Because income tax is split into both federal and provincial portions, as I outlined in the previous section, you have different sets of tax brackets for the federal and provincial components of your income tax. You run two separate sets of calculations to figure out dollar amounts for your federal and provincial taxes, and add those two numbers together to figure out your total tax obligation for the year.
Let's look at a hypothetical example. Let's pretend that you earned a total income of $65,000 from T4's in 2020, and you were a resident of BC. After subtracting your Basic Personal Amount and some other eligible expenses such as tuition, you ended up with exactly $41,730 of taxable income. We'll start with the provincial component. In BC in 2020, the tax rate was 5.06% on the first $41,725 of taxable income, and 7.7% on the next $41,726 of taxable income. Since you are reporting $41,730 of taxable income, you get taxed at a rate of 5.06% on almost all of it ($41,725) and you get taxed at a rate of 7.7% on the other five dollars. Therefore your provincial income tax is $2,111.92. Federal tax is 15.0% of your first $48,535 of taxable income, which means that all of your income is taxed at 15.0% for the federal component, which works out to $6,259.50. Add the federal and provincial amounts together and your total tax obligation for 2020 is $8,371.42. Based upon your initial Total Income of $65,000, this means that your effective annual combined federal/provincial tax rate for the year was about 12.88%, which is significantly less than the combined federal/provincial marginal rate of 22.7% (marginal federal rate of 15% and marginal provincial rate of 7.7%).
Here's a good video about marginal taxation, even though it uses US numbers: https://www.youtube.com/watch?v=6cRg9bnSnvg
Watch that video over and over again until you truly understand the concept of marginal taxes. It's incredibly important.
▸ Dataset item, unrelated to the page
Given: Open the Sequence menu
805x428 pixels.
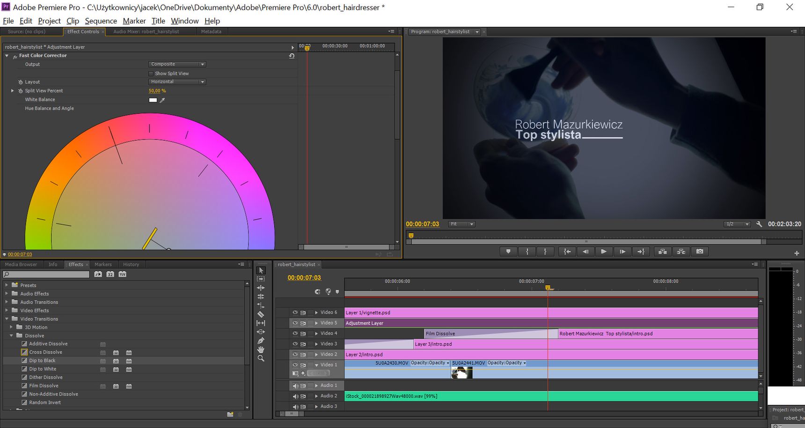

Sure, you may have a moderately high combined tax rate of 15.0% federal plus 7.7% provincial (22.2% total) on taxable income over $40,000 if you live in BC. But that combined marginal rate of 22.2% applies ONLY to the upper end of your income, not to every dollar that you earn! You're still only subject to a lower tax rate on the majority of your annual income.
Did you know that if you draw EI in a given year, and you also earn more than a certain amount of "net income" for the year ($79,000 in 2024), and you have also received more than 1 week of EI benefits in any of the previous ten taxation years, then the government will claw back some of your EI? The exact amount is 30% of your net income over $79,000, to a maximum of the amount of your EI benefits for the year. Short version: Earn too much money, and you'll lose some (or all) of your EI. This is a fairly rare event, but it's possible for people who earn a lot of money during extended seasonal work.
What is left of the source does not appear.